Center for Shared Insight, PC

Divorce Recovery: Creating space for feeling and healing

February 4, 2022
Posted By: Kristen Hick, Psy.D.

There is so much to do post-divorce, from reimagining life without your spouse to helping your kids and family understand the changes, it is easy to feel both overwhelmed and excited about what lies ahead. For a long time, you might be stuck in the logistics of your post-divorce life, sorting through new school pickup schedules or work adjustments to accommodate the changes to your personal life. Or, you may be celebrating your new found “freedom” reconnecting with friends and going out more often. Therefore, you might not take the time you need to feel the emotions of your divorce and address your healing.

In this post, we provide some tips and insights on how you can prioritize your healing and recognize your authentic feelings post-divorce so that you can live a more fulfilling life. Working through these emotions also prevents you from taking your unresolved pain into your next relationship.

Make space for grieving

In my work at Center for Shared Insight in Denver, Colorado, it seems as if only a small subset of people who go through a divorce really make time for their healing post-divorce. This results in a world where many wounded people are walking around without having sought and received the help and support they need. Many people take their unresolved issues into their next dating relationship. In fact, their reactions in future relationships are often due to the same stuff coming up in different ways and pain manifesting in a new relationship after a triggering event, based on their unresolved past. 
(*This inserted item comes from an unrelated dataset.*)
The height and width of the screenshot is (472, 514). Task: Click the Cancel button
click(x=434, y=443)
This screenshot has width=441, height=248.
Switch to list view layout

To avoid this lingering and recurring pain, the full cycle of grief and healing should be worked through. Let emotions and reactions come up and run their course before you start dating post-divorce, and be careful not to take your emotions out on family and friends as you start to feel anger, fear, rejection, uncertainty, depression, and more. You may even have periods where you feel numb or unable to feel, and know that is normal as well. Grief has a non-linear timeline so give yourself the time you need to feel resolved about your divorce. 

Choose Coping Mechanisms

Notice the coping mechanisms that come most naturally to you. Some people choose to connect with nature during grief, whereas others reach out to friends to verbally process their pain. Honor the activities (or even the stillness) that are surfacing as natural next steps in your healing process. Steps to consider in the process of grief include:

  1. Organize: The transition from a married to a single person can be logistically overwhelming. Make lists, prioritize, and therefore carve out space for healing activities. Creating need-to-do and want-to-do lists can also be helpful as you address both life’s priorities and your own renewed interests.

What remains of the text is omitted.